(Stored data)
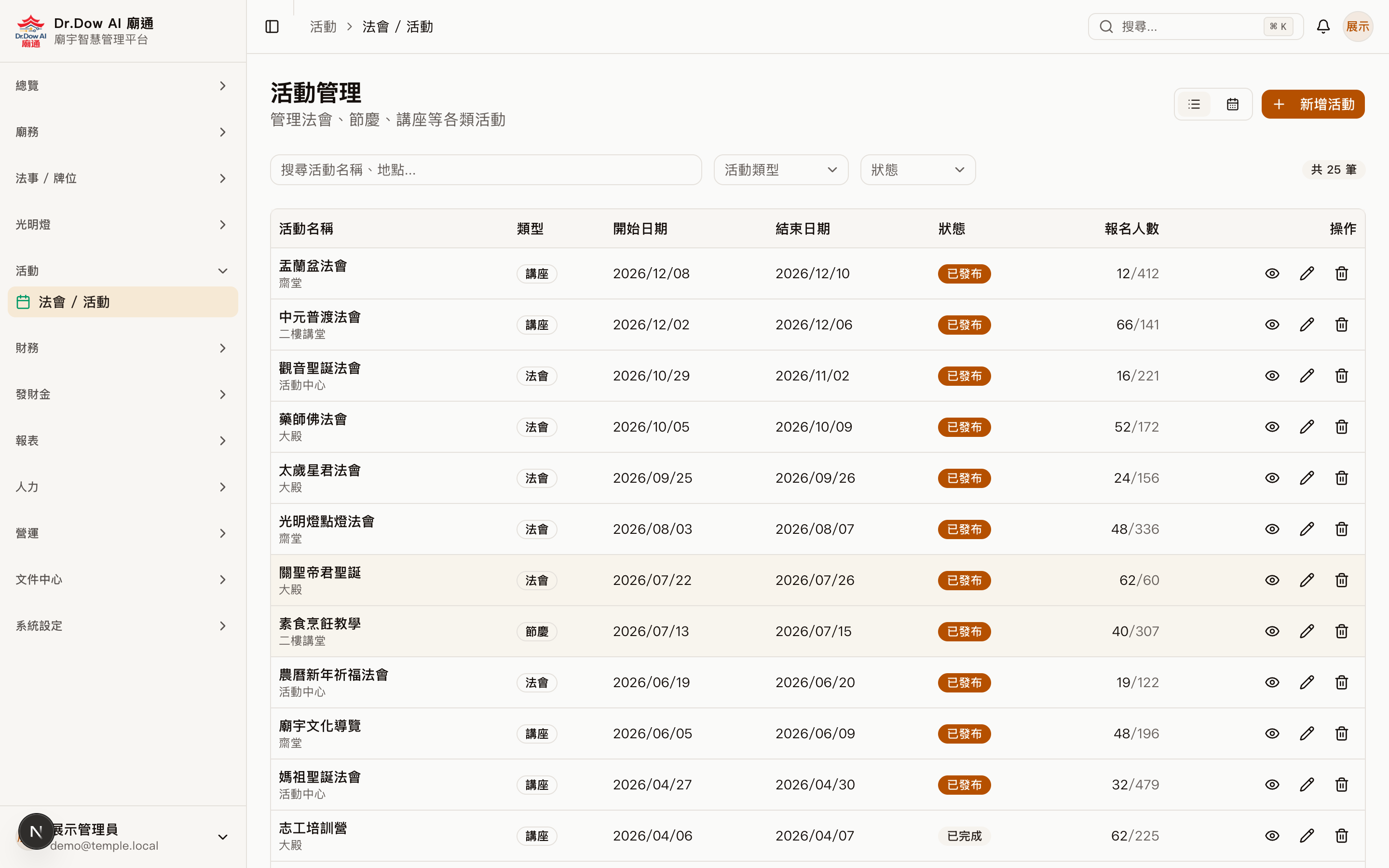Open the 活動類型 dropdown
Screen dimensions: 1389x868
[x=781, y=169]
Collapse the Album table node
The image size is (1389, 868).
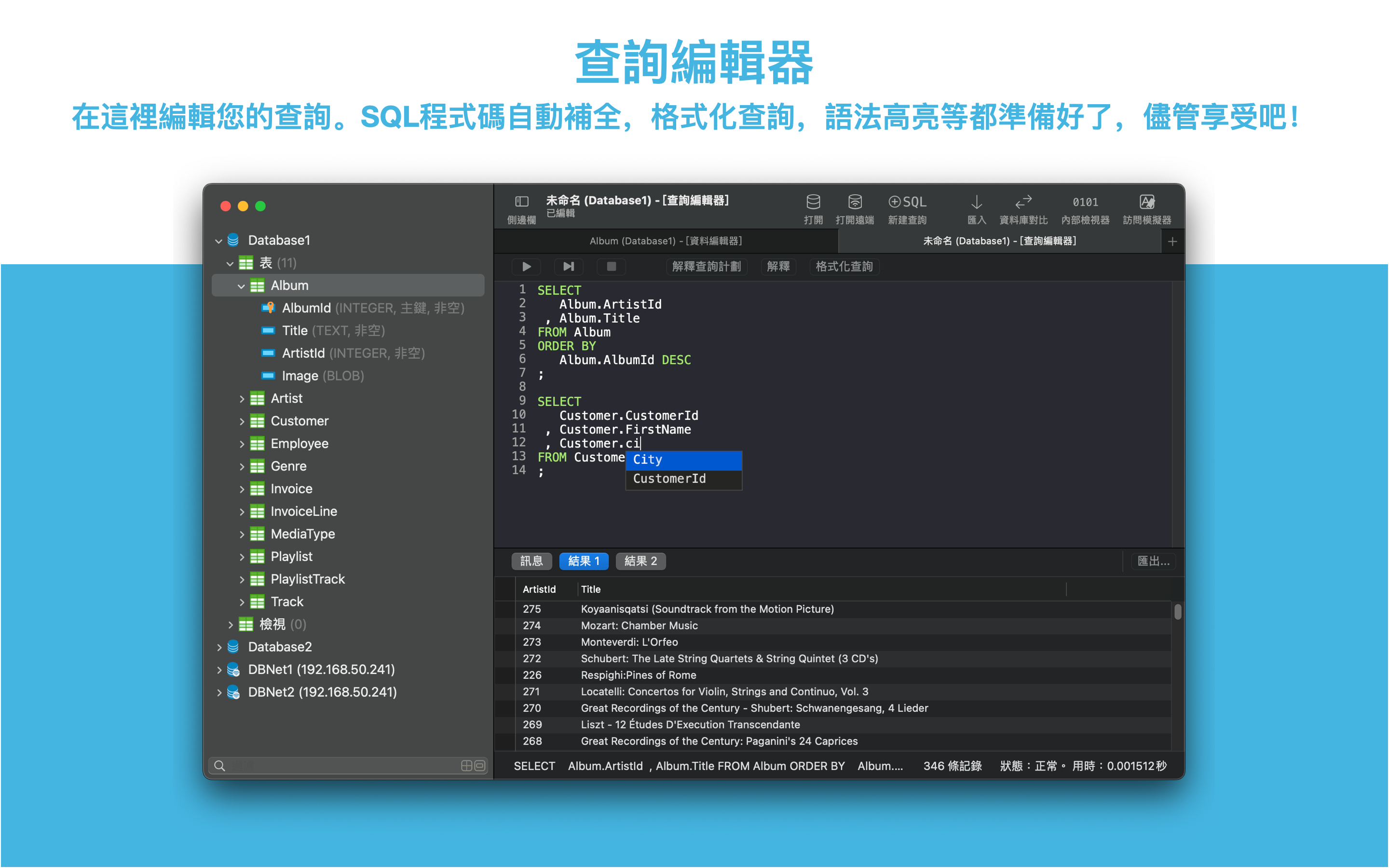tap(241, 286)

* [Directions] Begin at the line with "Collapse the Album table node" and retype exactly every line through the last one of the entries above, both included, and nothing more; pictures stay out.

* [Completed task]
Collapse the Album table node
The image size is (1389, 868).
tap(241, 286)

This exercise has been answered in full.